Decades later, he said he still looks back on his time at Langara fondly.

“It was such an important part of my life. It was only two years, but it really set the direction and put me on a trajectory that I’m on today.”

Archie McLean, an associate journalism professor at Mount Royal University and chair of J-Schools Canada, a national organization that represents journalism schools, said Langara’s situation is not unique.

“Just off the top of my head, in the last five or so years, I could think of five, or 10 probably, programs that have either suspended registration or closed their programs entirely,” he said.

That includes programs in Calgary, Regina and Ontario, he said.

There are fewer journalism jobs and those that do exist are often more precarious and demanding, he said.

“The business itself, the industry itself, is not super healthy right now, and so that has a trickle-down effect into post-secondary institutions,” he said.

Shtohryn said ending the program means limiting choices for those who want to go into journalism.

She said she was hopeful of a job in journalism, because she’s passionate about the work, but she worries about the industry.

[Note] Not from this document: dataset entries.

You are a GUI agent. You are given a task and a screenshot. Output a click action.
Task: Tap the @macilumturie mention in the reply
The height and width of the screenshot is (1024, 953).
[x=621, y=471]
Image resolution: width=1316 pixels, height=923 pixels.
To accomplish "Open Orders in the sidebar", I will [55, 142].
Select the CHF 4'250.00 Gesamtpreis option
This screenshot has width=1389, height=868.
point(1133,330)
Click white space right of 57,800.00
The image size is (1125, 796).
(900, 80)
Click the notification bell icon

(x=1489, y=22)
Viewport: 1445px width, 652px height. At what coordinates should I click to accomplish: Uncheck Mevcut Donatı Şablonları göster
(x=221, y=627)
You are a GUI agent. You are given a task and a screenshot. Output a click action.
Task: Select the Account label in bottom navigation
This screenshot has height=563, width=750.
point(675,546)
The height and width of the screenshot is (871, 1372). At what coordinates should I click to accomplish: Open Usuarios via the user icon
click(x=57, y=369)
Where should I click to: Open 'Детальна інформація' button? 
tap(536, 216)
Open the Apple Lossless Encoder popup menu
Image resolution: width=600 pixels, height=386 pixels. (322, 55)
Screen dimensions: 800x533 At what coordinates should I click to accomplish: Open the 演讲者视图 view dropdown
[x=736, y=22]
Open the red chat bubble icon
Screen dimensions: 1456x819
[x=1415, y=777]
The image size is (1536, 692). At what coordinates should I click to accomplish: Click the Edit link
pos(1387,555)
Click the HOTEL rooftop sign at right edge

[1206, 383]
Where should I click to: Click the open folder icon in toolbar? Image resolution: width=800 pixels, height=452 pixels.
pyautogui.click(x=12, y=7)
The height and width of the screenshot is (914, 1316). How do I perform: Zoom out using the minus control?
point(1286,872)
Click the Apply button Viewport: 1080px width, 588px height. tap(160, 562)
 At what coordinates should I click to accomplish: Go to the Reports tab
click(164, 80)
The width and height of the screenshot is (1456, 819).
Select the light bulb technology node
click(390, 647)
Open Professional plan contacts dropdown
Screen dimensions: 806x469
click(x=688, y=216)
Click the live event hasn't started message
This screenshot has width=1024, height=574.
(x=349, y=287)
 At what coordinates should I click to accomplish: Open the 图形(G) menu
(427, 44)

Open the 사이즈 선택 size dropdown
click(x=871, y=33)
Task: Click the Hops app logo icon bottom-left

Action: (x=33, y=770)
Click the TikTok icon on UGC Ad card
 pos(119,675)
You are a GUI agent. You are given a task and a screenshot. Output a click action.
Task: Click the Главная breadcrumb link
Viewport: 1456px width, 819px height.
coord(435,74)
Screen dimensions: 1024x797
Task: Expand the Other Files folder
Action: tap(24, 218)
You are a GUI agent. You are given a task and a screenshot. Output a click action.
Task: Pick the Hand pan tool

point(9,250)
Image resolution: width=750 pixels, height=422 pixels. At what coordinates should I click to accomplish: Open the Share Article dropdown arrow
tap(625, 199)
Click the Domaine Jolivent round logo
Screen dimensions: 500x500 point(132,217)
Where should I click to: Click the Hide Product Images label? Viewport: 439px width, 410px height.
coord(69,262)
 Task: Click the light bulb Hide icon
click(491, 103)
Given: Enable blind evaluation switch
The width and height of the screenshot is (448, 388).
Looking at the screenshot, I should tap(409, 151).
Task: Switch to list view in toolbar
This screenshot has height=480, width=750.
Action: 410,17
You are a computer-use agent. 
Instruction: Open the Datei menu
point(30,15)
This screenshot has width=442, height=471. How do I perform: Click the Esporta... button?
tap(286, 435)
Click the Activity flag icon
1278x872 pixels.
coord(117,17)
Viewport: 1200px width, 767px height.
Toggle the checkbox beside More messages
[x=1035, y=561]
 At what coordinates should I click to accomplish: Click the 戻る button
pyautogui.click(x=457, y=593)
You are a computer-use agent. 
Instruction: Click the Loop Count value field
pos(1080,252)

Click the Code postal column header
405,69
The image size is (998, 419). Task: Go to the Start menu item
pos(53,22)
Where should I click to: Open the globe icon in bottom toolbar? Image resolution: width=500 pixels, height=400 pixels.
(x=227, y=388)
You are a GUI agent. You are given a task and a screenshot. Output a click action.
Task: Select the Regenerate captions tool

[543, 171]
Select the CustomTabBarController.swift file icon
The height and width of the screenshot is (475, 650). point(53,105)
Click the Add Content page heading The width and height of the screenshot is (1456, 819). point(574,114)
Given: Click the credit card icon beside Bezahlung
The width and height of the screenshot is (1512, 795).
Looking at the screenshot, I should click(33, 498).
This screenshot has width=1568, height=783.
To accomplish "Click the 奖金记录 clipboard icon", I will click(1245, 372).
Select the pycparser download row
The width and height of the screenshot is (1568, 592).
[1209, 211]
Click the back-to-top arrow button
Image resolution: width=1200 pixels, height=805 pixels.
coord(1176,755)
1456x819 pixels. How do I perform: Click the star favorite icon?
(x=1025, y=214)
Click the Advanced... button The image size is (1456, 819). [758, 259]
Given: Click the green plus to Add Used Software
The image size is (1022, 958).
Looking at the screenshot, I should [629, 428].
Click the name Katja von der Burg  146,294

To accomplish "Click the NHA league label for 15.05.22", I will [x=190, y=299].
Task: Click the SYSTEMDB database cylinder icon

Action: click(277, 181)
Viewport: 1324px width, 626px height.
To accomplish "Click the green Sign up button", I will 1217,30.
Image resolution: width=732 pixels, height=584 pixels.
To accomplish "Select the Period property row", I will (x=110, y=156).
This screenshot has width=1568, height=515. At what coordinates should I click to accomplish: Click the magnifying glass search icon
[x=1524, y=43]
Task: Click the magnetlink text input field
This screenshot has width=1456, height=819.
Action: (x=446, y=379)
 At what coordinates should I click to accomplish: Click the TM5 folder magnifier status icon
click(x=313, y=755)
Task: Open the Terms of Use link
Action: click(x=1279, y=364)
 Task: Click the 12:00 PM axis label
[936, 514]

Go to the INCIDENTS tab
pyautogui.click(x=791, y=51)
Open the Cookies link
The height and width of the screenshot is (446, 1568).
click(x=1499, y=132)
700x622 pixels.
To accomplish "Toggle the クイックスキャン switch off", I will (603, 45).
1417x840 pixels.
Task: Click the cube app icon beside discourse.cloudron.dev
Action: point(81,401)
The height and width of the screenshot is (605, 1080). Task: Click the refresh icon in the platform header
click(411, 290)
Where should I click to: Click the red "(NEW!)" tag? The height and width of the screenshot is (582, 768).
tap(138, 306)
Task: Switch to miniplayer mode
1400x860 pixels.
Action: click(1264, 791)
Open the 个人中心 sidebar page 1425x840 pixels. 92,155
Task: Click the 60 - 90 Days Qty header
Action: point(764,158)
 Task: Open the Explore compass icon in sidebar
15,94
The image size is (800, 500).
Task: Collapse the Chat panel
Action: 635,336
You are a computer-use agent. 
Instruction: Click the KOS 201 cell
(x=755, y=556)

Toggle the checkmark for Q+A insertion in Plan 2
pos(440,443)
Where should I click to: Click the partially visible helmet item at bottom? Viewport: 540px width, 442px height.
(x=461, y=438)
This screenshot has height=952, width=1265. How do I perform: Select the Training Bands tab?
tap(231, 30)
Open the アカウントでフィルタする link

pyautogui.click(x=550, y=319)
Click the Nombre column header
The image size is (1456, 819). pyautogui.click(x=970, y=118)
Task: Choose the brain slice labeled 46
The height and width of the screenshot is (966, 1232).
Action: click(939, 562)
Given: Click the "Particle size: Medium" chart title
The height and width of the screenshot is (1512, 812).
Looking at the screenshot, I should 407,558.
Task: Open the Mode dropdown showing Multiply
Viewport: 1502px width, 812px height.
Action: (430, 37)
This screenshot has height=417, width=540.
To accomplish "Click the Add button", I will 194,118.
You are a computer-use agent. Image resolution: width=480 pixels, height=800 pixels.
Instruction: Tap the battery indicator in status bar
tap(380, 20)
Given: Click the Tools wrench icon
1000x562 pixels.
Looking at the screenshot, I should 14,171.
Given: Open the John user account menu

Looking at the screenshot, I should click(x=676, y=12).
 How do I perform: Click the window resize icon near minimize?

“For new journalists, I feel like you just have to get ready for that instability ahead of us,” she said.

McLean said the Langara journalism program made a big difference in the media scene in British Columbia and losing it is sad even if it is part of a larger trend.

“It doesn’t make it any less hard for students and graduates and instructors of the program who really had a deep attachment to it. So each one of these program closures is really sad,” he said.

“Some of them may come back, but it does feel like a lot of them won’t be around anymore, and that’s definitely sad for those of us who care about journalism and care about journalism education.”

Mason said he would still encourage prospective journalism students to give it try if they are passionate.

“it’s probably more important today than it ever has been so I would say to somebody, if you really believe that, if you have this burning passion to, you know, be a truth seeker, then absolutely go into it.”